I don't have CHX-I installed right now, so I can't check or try it, but my understanding was that you would need some rules to do any meaningful blocking and hence logging. But since Stefan made his comments on the SPI being active even without rules, I'm not so sure. What I typically do is import my rules, turn on all SPI via the Interface Properties tab, and that's it. My best suggestion is to try it both ways and see what you get... :)

Boy, did Snowboard and his/her question get hijacked or what!
LOL

Looks like the discussion has mutated beyond recognition.... ;D

-{ Quote: "dh - I think you will find that one of the programs giving you problems is Sygate itself, or Smc.Exe. Sygate (Smc.exe) listens typically on port 1026 or 1027, in that range. And you will find that it let's random inbound UDP packets thru to it's own listening port." }-
Your are correct once again. See here:
http://www.issociate.de/board/post/209951/Sygate_listening.html

Read the last post in the thread, which says a lot. I'm back to just CHX-I and SSM.

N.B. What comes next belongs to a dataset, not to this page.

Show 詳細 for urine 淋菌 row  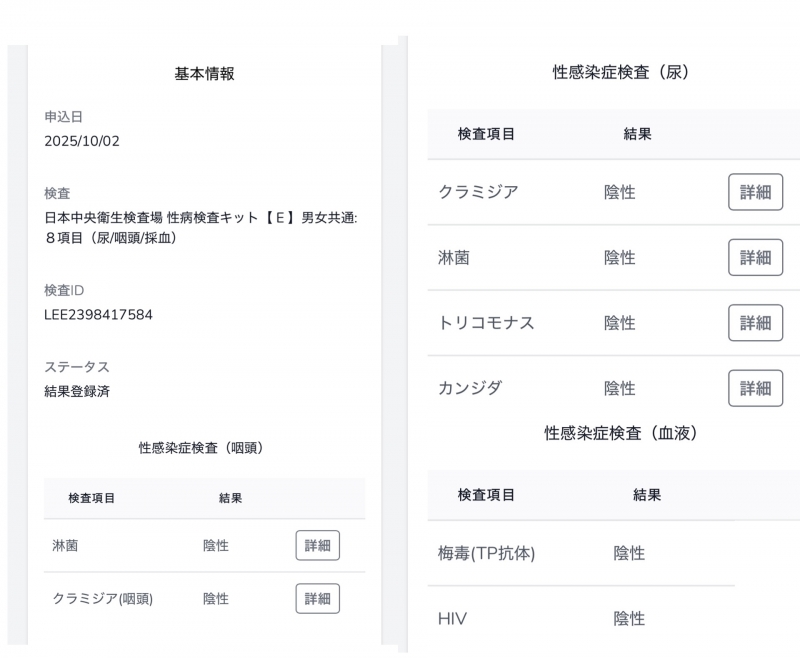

-{ Quote: "I use a program called Active Ports to see what's listening on what port. If you run this, you should be able to find out. You'll see Sygate there (Smc) as one of them." }-
I use Active Ports also, a must have. IMHO.
Thanks everyone for your help.

-{ Quote: "Looks like the discussion has mutated beyond recognition.... ;D" }-

Yes indeed, that is why we need a CHX forum, and why not here?

-{ Quote: "I'm back to just CHX-I and SSM.
" }-
A wise choice. :)

-{ Quote: "I don't have CHX-I installed right now, so I can't check or try it, but my understanding was that you would need some rules to do any meaningful blocking and hence logging. But since Stefan made his comments on the SPI being active even without rules, I'm not so sure. What I typically do is import my rules, turn on all SPI via the Interface Properties tab, and that's it. My best suggestion is to try it both ways and see what you get... :)" }-

With no filters, meaning no rules, even with all of the SPI rules activated, you willl fail the GRC scan, you'll be wide open. Verify this by disabling all of your filters and then scan.

That is what I thought also.. If you just install CHX out of the box, it will do basically nothing...

-{ Quote: "That is what I thought also.. If you just install CHX out of the box, it will do basically nothing..." }-
Yes, absolutely. With just one filter rule you're fully steath, but you won't know. Why? Because with "Allow-Deny All Except", say for just TCP, with no UDP rule, you will not have DNS lookups.
I think we need to put this thread to bed, and start a new one if anyone is interested in doing so.